Please arrange the entries from the line with "Cursos LPI (563, 1860)" to the line with "https://h.root-servers.org/RSSAC001_responses.html (781, 398)", both included, as a numbered list, and leave out any blank lines.

↓↓↓

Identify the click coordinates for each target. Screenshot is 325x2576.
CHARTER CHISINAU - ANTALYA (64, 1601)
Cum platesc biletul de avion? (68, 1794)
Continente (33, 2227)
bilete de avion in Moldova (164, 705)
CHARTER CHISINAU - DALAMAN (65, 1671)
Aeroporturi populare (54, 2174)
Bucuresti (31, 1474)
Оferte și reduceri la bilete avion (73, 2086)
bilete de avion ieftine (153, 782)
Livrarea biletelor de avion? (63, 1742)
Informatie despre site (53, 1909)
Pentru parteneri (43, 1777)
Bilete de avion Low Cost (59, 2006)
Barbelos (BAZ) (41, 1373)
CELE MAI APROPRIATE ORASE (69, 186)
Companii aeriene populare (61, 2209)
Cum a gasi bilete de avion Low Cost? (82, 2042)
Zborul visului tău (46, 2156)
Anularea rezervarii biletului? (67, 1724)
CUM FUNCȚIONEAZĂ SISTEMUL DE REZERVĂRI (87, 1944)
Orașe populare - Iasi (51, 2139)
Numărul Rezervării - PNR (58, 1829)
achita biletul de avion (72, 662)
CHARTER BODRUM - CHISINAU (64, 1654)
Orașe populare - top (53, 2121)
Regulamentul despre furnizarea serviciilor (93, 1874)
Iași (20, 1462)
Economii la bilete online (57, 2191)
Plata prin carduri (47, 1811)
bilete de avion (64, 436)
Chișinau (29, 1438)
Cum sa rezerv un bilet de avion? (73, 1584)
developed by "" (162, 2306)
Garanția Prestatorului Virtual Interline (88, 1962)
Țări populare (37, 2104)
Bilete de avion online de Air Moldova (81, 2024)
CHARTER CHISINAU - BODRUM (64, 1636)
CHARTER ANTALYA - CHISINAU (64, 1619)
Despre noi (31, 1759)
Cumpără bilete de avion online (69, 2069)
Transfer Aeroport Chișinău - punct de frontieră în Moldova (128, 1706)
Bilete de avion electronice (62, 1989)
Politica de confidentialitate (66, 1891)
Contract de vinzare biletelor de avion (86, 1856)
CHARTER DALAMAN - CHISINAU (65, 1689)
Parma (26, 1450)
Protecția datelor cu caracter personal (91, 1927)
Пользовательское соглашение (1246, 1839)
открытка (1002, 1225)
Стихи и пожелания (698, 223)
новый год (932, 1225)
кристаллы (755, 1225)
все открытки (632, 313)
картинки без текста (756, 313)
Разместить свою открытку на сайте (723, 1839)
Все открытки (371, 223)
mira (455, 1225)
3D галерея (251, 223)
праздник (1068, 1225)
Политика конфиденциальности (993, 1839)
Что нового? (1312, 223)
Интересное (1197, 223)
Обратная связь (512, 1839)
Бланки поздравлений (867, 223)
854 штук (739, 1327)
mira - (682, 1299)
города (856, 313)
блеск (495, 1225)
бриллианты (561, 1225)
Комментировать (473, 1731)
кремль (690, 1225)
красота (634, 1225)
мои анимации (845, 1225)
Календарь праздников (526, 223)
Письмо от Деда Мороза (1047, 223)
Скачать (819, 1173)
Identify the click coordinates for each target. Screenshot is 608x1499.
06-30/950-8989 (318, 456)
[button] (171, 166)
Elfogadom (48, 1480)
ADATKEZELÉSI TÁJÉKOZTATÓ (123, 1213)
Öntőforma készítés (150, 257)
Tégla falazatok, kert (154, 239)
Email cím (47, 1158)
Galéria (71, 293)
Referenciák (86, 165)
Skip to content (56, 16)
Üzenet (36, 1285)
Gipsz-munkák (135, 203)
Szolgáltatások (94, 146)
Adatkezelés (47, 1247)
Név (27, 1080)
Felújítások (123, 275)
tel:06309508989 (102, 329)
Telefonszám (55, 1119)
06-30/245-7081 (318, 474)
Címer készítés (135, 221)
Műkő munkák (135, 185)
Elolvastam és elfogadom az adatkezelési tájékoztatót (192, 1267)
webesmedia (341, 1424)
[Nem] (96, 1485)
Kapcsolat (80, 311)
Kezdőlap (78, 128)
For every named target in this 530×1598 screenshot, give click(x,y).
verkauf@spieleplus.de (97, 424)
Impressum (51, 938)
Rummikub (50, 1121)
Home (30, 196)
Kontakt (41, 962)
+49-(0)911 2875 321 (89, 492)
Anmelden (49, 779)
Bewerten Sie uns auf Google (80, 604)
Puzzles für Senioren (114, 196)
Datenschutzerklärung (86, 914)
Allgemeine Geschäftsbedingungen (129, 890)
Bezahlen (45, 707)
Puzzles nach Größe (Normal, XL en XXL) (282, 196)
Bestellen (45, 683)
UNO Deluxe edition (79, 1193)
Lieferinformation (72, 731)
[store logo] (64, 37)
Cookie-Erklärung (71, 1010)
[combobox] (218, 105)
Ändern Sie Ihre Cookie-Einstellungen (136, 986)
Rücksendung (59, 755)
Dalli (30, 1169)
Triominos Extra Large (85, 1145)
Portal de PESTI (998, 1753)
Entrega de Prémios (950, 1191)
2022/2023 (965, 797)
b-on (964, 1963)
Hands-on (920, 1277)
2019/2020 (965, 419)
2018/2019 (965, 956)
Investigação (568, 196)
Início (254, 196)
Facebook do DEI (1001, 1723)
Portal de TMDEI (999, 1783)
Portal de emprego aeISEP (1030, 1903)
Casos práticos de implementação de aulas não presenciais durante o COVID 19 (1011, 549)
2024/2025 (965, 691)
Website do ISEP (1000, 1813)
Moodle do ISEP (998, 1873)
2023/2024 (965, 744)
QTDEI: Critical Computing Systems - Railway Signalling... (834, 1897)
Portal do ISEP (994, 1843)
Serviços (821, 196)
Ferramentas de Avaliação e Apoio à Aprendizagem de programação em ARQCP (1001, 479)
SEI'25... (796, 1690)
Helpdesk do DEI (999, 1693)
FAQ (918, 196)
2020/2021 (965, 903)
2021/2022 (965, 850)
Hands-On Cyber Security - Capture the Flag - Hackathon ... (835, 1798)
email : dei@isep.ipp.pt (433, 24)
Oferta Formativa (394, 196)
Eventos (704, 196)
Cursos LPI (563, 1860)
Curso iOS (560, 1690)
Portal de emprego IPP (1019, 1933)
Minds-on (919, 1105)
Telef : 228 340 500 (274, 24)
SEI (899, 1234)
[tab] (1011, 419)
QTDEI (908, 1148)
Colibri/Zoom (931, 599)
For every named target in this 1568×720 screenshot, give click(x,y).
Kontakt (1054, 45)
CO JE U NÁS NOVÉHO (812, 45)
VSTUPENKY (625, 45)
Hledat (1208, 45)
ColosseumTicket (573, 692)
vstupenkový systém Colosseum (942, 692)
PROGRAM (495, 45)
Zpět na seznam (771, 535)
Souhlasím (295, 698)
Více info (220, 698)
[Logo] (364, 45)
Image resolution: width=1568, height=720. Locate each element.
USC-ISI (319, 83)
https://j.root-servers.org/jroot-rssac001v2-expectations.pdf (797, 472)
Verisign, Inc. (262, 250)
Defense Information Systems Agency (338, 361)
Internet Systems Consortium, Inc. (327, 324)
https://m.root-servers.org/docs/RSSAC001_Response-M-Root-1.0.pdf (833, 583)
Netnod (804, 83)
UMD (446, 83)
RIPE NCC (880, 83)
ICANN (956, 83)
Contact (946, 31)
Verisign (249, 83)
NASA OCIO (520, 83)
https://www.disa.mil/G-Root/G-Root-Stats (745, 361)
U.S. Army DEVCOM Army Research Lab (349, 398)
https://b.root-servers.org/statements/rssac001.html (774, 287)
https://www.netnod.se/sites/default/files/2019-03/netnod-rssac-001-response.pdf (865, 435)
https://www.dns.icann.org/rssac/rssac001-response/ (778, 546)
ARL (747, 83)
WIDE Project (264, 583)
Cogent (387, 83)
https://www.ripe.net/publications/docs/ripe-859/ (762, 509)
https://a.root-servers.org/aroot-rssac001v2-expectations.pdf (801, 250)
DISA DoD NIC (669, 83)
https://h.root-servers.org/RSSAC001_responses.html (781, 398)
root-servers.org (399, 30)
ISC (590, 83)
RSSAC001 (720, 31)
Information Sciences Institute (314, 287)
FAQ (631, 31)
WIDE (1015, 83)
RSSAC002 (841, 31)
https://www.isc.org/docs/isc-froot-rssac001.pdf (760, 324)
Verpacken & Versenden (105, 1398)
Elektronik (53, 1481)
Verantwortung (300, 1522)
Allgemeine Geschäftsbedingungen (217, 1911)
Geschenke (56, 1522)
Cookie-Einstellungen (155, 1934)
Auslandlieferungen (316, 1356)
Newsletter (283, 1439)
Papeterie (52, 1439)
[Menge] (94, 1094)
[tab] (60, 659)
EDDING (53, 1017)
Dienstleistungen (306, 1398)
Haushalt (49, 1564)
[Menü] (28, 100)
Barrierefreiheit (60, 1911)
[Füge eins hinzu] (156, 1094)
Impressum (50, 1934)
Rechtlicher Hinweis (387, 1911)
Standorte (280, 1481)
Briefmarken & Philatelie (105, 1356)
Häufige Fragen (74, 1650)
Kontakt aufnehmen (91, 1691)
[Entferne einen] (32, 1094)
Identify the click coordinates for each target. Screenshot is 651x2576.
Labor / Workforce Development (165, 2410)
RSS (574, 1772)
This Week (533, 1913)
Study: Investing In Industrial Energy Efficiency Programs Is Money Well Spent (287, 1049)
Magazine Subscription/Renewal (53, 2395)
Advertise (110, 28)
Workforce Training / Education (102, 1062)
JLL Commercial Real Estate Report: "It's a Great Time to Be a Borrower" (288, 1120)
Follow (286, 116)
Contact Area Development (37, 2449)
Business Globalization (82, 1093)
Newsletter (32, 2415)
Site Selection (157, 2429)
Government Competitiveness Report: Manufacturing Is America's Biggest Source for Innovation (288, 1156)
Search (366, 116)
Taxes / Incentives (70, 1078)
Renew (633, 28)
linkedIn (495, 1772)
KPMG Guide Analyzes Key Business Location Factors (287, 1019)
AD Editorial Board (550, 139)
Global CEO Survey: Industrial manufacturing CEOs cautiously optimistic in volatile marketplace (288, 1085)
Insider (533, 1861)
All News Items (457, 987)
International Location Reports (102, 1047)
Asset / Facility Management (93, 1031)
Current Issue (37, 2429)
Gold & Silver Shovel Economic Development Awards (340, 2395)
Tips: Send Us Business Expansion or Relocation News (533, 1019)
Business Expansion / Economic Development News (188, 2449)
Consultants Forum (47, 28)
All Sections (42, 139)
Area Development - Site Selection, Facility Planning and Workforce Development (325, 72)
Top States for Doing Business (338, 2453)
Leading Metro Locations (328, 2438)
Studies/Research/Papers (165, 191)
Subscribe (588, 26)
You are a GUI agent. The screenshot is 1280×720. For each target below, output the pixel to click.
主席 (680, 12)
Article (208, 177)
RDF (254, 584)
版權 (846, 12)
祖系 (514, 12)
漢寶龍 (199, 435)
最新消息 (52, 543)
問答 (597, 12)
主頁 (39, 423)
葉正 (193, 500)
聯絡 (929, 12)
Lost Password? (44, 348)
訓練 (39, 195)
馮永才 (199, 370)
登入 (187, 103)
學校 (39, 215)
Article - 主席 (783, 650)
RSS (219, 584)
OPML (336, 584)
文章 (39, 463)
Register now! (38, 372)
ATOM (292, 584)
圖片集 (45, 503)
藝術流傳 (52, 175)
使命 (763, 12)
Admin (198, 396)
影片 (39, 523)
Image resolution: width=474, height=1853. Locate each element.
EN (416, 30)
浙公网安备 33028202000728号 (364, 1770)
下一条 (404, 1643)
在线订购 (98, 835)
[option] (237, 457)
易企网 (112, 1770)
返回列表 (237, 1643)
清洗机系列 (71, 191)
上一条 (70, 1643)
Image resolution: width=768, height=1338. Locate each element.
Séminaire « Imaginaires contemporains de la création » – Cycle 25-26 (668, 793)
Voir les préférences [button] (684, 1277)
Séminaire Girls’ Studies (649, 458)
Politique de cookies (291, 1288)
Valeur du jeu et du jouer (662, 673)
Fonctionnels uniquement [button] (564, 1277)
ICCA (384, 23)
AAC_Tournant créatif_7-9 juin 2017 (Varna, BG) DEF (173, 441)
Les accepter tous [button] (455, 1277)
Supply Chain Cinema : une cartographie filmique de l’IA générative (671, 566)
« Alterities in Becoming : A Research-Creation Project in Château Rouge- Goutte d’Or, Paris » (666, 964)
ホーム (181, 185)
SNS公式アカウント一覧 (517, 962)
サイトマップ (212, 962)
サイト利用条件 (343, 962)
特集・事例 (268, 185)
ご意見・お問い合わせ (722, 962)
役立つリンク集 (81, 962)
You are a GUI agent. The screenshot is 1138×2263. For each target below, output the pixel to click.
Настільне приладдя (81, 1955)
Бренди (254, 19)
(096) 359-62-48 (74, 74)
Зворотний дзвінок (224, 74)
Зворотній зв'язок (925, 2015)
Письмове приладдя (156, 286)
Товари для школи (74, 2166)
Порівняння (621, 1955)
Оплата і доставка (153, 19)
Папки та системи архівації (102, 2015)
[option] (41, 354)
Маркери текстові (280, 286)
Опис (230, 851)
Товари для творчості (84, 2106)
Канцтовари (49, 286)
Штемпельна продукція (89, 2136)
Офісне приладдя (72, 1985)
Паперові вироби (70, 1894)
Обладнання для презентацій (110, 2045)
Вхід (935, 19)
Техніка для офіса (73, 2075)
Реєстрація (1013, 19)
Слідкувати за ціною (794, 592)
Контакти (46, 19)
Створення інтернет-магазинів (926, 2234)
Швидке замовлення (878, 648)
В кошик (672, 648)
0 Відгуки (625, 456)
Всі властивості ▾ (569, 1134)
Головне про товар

↑↑↑

> [Answer in full]
1. Cursos LPI (563, 1860)
2. Curso iOS (560, 1690)
3. Portal de emprego IPP (1019, 1933)
4. Minds-on (919, 1105)
5. Telef : 228 340 500 (274, 24)
6. SEI (899, 1234)
7. [tab] (1011, 419)
8. QTDEI (908, 1148)
9. Colibri/Zoom (931, 599)
10. For every named target in this 1568×720 screenshot, give click(x,y).
11. Kontakt (1054, 45)
12. CO JE U NÁS NOVÉHO (812, 45)
13. VSTUPENKY (625, 45)
14. Hledat (1208, 45)
15. ColosseumTicket (573, 692)
16. vstupenkový systém Colosseum (942, 692)
17. PROGRAM (495, 45)
18. Zpět na seznam (771, 535)
19. Souhlasím (295, 698)
20. Více info (220, 698)
21. [Logo] (364, 45)
22. Image resolution: width=1568, height=720. Locate each element.
23. USC-ISI (319, 83)
24. https://j.root-servers.org/jroot-rssac001v2-expectations.pdf (797, 472)
25. Verisign, Inc. (262, 250)
26. Defense Information Systems Agency (338, 361)
27. Internet Systems Consortium, Inc. (327, 324)
28. https://m.root-servers.org/docs/RSSAC001_Response-M-Root-1.0.pdf (833, 583)
29. Netnod (804, 83)
30. UMD (446, 83)
31. RIPE NCC (880, 83)
32. ICANN (956, 83)
33. Contact (946, 31)
34. Verisign (249, 83)
35. NASA OCIO (520, 83)
36. https://www.disa.mil/G-Root/G-Root-Stats (745, 361)
37. U.S. Army DEVCOM Army Research Lab (349, 398)
38. https://b.root-servers.org/statements/rssac001.html (774, 287)
39. https://www.netnod.se/sites/default/files/2019-03/netnod-rssac-001-response.pdf (865, 435)
40. https://www.dns.icann.org/rssac/rssac001-response/ (778, 546)
41. ARL (747, 83)
42. WIDE Project (264, 583)
43. Cogent (387, 83)
44. https://www.ripe.net/publications/docs/ripe-859/ (762, 509)
45. https://a.root-servers.org/aroot-rssac001v2-expectations.pdf (801, 250)
46. DISA DoD NIC (669, 83)
47. https://h.root-servers.org/RSSAC001_responses.html (781, 398)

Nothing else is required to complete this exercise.